Favorite book when you were a child:
In elementary school, I was possessed by a book about a woman who researched orangutans in Borneo, prompting me to announce it as my intended career for a decade. Another suck-in-my-breath favorite-book moment was when I discovered choose-your-own adventure books, specifically about unicorns. Shel Silverstein's The Giving Tree was and is my favorite children's book--it turns up in a key scene in What Tears Us Apart. Ah, and My Side of the Mountain by Jean Craighead George was the Walden of my childhood--transformative, life-altering and totally got me in trouble for cooking acorn pancakes in the kitchen.
Your top five authors:
Favorite Epic Author: Gabriel García Márquez
Favorite Almost Same Age as Me Author: Chimamanda Ngozi Adichie
Favorite Science Author: Brian Greene (Sorry, Stephen & Kaku. And Lisa, you're still my girl)
Favorite Relationship Amidst Political History Author (and role model for What Tears Us Apart): Barbara Kingsolver
Favorite Author I'm-full-disclosure-madly-in-love-with: Jonathan Bird
Book you've faked reading:
I spent my childhood, adolescence and teen years nose-deep in books. I can read and walk, I can read and jump rope, I can read and roller-skate. As an English major, I took down five novels a week. So it is completely nonsensical and ridiculous that I faked reading Thomas Pynchon's 152-page The Crying of Lot 49. Twice.
Book you're an evangelist for:
I wish my answer was Dostoevsky's Notes from the Underground or Albert Camus' The Plague, two books that blew my mind. But to be honest, I feel like I've expended significant effort lobbying people to read The Serpent and the Rainbow by renegade Harvard ethnobotanist Wade Davis. The book details his courageous descent into the underworld of real-life Haitian zombie doping, giving a chilling peek into both the chemistry and invisible demons of the human mind, the interplay of ritual and belief, and.... Darn, you see? I'm doing it again.

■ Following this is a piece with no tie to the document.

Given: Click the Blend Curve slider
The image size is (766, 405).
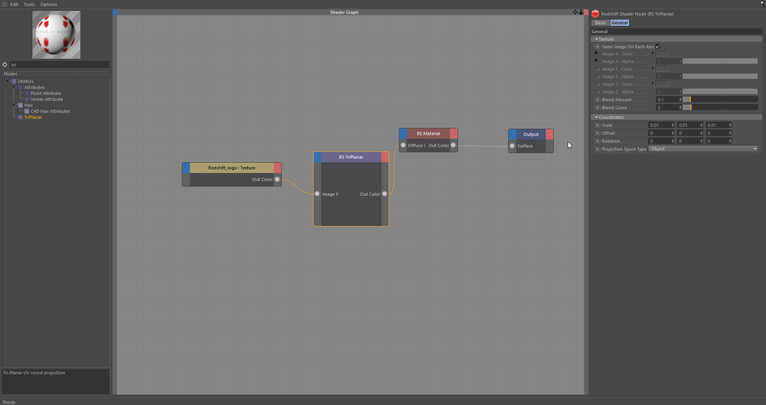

Book you've bought for the cover:
Every shining, gleaming 50-pound art photography book I've spent far too large a percentage of my personal wealth on and still struggle to find space for. And I love them all.
Book that changed your life:
Tricky because I feel like that's what books do--they alter the course of your life. Sometimes it's a nudge, sometimes it's a 180-degree turn. You finish any book filled with new knowledge or new stories or new insights about yourself. That's why I won't give away my raggedy books--they are all memories, moments that changed me, steered me and formed me. Pick one? Albert Einstein's Relativity. Novels I read to forget the author and wander the world they've created. But to read the words of a genius who changed the course of the world, his voice speaking directly to me--that brought home the power of books, the power of an individual human mind, and the miracle of writing that is the one true elixir of immortality.
Favorite line from a book:
Odd that through the years, the line that has stuck with me the firmest: "That is why we were drawn to one another.... I am going to teach you to dance and play and smile, and still not be happy. And you are going to teach me to think and to know and yet not be happy." --from Herman Hesse's Steppenwolf.
Book you most want to read again for the first time:
On the Road by Jack Kerouac, as my 14-year-old self, in my blue jeans and white T-shirt (pre goth/Nietzsche phase), devoted wholly to my heroes and endearingly clueless to their sexist, macho, racist, reckless and alcoholic underpinnings.
Books you hold controversial, unorthodox views of:
The Bible and Fifty Shades of Grey. Let's leave it at that.